▸ What is expected: Here is the task for the records below: repeat exactly the lines from the one with "Open 系统首页 from the breadcrumb" to the one with "Open the REPORTS side panel", both included, and nothing else.

Stored data entries:
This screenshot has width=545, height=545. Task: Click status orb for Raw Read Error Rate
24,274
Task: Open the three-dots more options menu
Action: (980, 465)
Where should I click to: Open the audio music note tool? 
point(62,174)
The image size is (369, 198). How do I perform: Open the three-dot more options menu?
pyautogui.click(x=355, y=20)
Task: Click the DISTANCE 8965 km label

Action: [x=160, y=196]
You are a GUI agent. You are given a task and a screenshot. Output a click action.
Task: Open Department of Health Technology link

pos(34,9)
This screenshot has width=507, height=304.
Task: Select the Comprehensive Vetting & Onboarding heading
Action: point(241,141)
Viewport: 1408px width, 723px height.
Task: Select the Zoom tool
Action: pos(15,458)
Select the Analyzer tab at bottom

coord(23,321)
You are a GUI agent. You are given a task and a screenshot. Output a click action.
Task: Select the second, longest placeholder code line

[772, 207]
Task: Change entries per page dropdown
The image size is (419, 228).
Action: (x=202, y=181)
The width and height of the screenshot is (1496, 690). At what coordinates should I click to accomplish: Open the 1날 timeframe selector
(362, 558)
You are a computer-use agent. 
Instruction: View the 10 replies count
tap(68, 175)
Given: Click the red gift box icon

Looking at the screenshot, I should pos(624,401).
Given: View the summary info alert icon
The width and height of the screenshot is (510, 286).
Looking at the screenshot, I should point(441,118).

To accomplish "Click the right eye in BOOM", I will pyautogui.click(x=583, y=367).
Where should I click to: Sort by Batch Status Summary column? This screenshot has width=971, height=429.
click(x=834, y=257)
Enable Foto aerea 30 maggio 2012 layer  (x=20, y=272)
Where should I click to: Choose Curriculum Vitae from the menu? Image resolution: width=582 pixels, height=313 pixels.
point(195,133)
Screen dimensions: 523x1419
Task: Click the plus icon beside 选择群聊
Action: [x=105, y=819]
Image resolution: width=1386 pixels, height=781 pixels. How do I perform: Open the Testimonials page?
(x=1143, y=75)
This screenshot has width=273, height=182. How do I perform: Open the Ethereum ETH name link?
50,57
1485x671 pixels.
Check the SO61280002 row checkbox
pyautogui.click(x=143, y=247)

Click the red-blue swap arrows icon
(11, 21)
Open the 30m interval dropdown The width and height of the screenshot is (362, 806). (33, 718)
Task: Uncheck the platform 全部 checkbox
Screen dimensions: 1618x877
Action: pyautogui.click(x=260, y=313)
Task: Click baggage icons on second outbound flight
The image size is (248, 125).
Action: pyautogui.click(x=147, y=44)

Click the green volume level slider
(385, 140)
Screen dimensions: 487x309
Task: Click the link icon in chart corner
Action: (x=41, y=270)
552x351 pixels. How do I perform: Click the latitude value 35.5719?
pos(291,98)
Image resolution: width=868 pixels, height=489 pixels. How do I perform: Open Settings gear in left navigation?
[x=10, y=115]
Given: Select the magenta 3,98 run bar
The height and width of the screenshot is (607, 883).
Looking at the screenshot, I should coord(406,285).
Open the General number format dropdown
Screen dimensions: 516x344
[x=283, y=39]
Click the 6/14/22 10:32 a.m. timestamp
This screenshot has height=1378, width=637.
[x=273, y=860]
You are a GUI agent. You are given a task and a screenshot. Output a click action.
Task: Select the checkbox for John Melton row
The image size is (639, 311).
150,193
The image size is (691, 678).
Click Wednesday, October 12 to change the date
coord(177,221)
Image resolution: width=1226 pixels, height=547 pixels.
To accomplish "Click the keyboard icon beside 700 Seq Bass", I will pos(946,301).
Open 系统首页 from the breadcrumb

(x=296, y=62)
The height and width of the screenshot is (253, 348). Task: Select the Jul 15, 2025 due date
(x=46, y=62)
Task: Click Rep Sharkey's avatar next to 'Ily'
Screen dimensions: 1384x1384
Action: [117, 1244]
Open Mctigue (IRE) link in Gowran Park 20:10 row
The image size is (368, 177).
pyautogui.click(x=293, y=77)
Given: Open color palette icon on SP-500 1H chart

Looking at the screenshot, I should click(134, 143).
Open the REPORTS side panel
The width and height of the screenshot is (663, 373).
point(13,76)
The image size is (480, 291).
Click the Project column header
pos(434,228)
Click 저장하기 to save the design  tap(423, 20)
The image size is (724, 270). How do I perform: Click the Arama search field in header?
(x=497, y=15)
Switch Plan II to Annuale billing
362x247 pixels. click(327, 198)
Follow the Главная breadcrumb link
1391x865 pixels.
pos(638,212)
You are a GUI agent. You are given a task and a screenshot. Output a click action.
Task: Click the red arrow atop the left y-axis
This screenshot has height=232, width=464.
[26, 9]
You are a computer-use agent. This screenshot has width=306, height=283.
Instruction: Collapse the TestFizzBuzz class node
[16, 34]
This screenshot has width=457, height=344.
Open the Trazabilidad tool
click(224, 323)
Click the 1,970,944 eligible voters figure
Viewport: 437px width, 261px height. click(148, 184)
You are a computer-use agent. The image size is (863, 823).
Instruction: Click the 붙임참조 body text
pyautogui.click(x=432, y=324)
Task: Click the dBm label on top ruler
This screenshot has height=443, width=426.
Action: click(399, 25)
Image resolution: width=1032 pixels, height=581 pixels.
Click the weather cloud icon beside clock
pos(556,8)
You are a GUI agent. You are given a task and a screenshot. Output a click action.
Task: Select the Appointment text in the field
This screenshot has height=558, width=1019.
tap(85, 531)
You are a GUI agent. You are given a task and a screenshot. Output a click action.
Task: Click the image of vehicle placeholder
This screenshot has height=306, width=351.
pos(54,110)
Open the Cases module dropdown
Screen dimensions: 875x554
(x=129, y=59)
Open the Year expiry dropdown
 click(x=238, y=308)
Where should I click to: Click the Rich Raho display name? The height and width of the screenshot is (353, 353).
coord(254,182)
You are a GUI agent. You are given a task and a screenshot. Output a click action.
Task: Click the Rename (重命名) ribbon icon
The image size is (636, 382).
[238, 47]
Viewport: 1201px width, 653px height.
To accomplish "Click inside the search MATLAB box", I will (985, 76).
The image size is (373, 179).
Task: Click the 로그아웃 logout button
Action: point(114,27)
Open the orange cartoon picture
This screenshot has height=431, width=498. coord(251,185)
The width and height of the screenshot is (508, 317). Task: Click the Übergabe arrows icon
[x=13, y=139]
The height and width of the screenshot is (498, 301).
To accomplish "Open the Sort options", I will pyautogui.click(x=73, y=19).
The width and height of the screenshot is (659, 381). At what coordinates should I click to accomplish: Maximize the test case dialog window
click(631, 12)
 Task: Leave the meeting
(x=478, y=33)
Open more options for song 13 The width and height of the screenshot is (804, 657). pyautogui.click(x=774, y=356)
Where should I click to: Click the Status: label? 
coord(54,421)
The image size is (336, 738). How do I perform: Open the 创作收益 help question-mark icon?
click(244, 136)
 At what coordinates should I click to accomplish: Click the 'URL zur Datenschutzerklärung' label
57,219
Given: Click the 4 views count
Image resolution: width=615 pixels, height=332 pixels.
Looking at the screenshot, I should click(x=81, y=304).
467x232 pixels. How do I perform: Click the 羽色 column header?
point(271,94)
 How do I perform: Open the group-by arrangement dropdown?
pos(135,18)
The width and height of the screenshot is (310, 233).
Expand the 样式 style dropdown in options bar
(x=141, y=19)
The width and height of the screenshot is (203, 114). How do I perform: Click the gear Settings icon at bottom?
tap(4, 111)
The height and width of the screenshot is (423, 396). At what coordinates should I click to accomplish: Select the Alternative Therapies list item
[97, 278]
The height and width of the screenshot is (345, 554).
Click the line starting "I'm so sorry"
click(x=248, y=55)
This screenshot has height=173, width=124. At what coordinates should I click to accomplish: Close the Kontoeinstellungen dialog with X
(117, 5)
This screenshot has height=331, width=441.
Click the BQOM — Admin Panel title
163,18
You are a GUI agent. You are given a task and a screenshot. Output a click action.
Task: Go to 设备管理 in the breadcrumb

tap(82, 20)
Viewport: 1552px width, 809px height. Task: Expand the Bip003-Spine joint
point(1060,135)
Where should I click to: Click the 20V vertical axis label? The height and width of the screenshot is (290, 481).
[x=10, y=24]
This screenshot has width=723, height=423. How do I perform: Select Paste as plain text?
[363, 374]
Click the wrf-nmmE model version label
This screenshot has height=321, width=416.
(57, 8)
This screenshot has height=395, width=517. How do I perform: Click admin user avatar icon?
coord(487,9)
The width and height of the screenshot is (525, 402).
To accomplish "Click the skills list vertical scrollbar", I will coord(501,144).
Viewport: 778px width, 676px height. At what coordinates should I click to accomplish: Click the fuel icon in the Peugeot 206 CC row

▸ Final answer:
Open 系统首页 from the breadcrumb

(x=296, y=62)
The height and width of the screenshot is (253, 348). Task: Select the Jul 15, 2025 due date
(x=46, y=62)
Task: Click Rep Sharkey's avatar next to 'Ily'
Screen dimensions: 1384x1384
Action: [117, 1244]
Open Mctigue (IRE) link in Gowran Park 20:10 row
The image size is (368, 177).
pyautogui.click(x=293, y=77)
Given: Open color palette icon on SP-500 1H chart

Looking at the screenshot, I should click(134, 143).
Open the REPORTS side panel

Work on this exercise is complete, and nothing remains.